Indexing after moving a chunks

I’m curious to understand what happens to indexes after a chunk is moved. It appears to me that when a chunk is moved from one replica set to another a full re-index occurs for all of the source collection indexes. Is this true? If so, are there options that can be used to throttle the chunk movement, like not moving any chucks until the indexing is complete?

In my particular case it appears that indexing after moving a chunk is flooding my disk with activity and crushing the performance.

Let me explain.

I’ve been working with a standalone instance and I’m now working to move it to two sharded replica sets. I’ve successfully moved the database to a replica set of three data nodes and a single shard. I then created an empty three node replica set and added it as a second shard. I’ve enabled sharding on the database and one by one I am sharding the collections. The small collections balanced without issue but I’m running into balancing issues when sharding the larger collections.

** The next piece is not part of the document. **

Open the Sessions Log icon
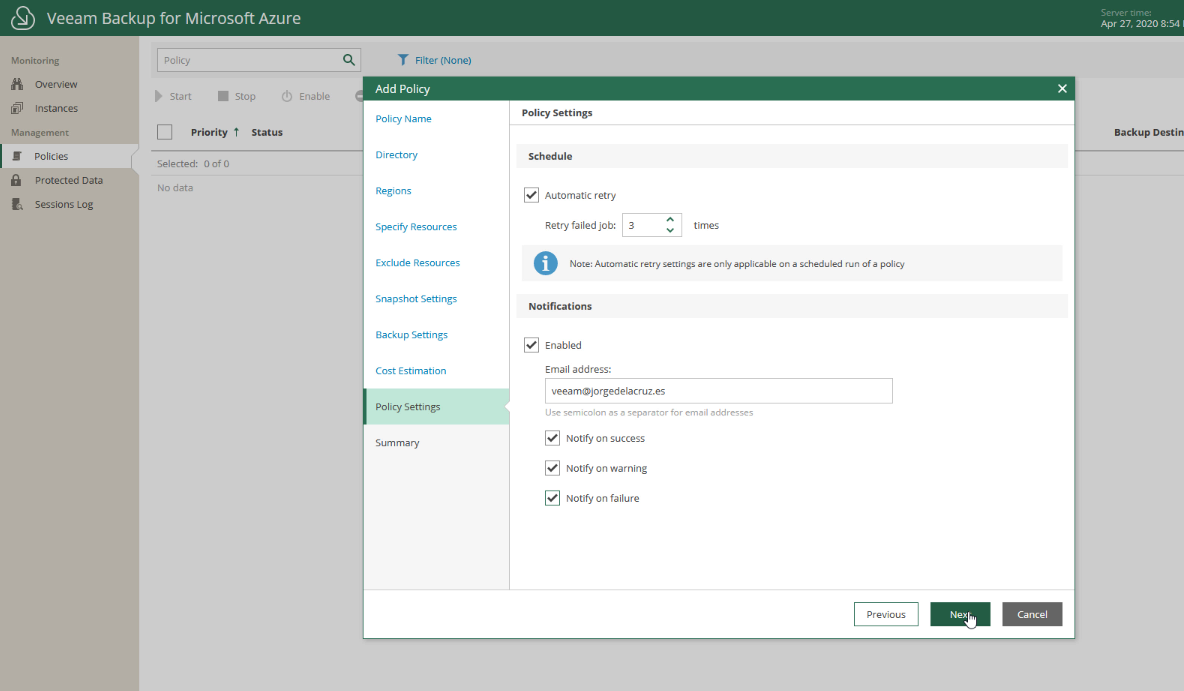Image resolution: width=1184 pixels, height=691 pixels. tap(17, 204)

It seems that after a chunk is moved from the source RS to the target RS, each node in the source RS performs a significant amount of indexing work, so much so that it overwhelms the disk drive which will peg at 100% activity and a disk queue of around 10. I believe it is indexing activity because it the files being written to are index files. The data disk for each node is four 10K SAS drives in a RAID 10 array. CPU utilization hovers around 40% and memory around 50%.

I expect this is resulting in excessive lag and causing the migrations to begin failing.

This issue seems to build over time. What I mean by that is that I can disable balancing on the collection and let the indexing work finish. If I then enable balancing on the collection, the indexing load after the first chunk is moved isn’t too bad, but after 6 or 7 chunks have been moved the load on the drives gets so bad that the balancing begins to throw ‘aborted’ errors.

Hi Tim,

I don’t believe any reindex operation was done in a chunk move in either the donor shard nor the recipient shard. In the donor shard, all indexes must be present, otherwise the command will not proceed (reference: moveChunk command).

When you say that issues start to pop out when balancing larger collections, could you provide the scale of the collection? Are they gigantic collections approaching TB-size each? How many of those collections are you trying to shard?

I expect this is resulting in excessive lag and causing the migrations to begin failing.

Could you share the log line or the output of sh.status()? What was the exact cause of the failed migration?

This issue seems to build over time. What I mean by that is that I can disable balancing on the collection and let the indexing work finish

This sounds like two separate issues to me, indexing and moving chunks. If possible, could you let the indexing work finish before doing balancing?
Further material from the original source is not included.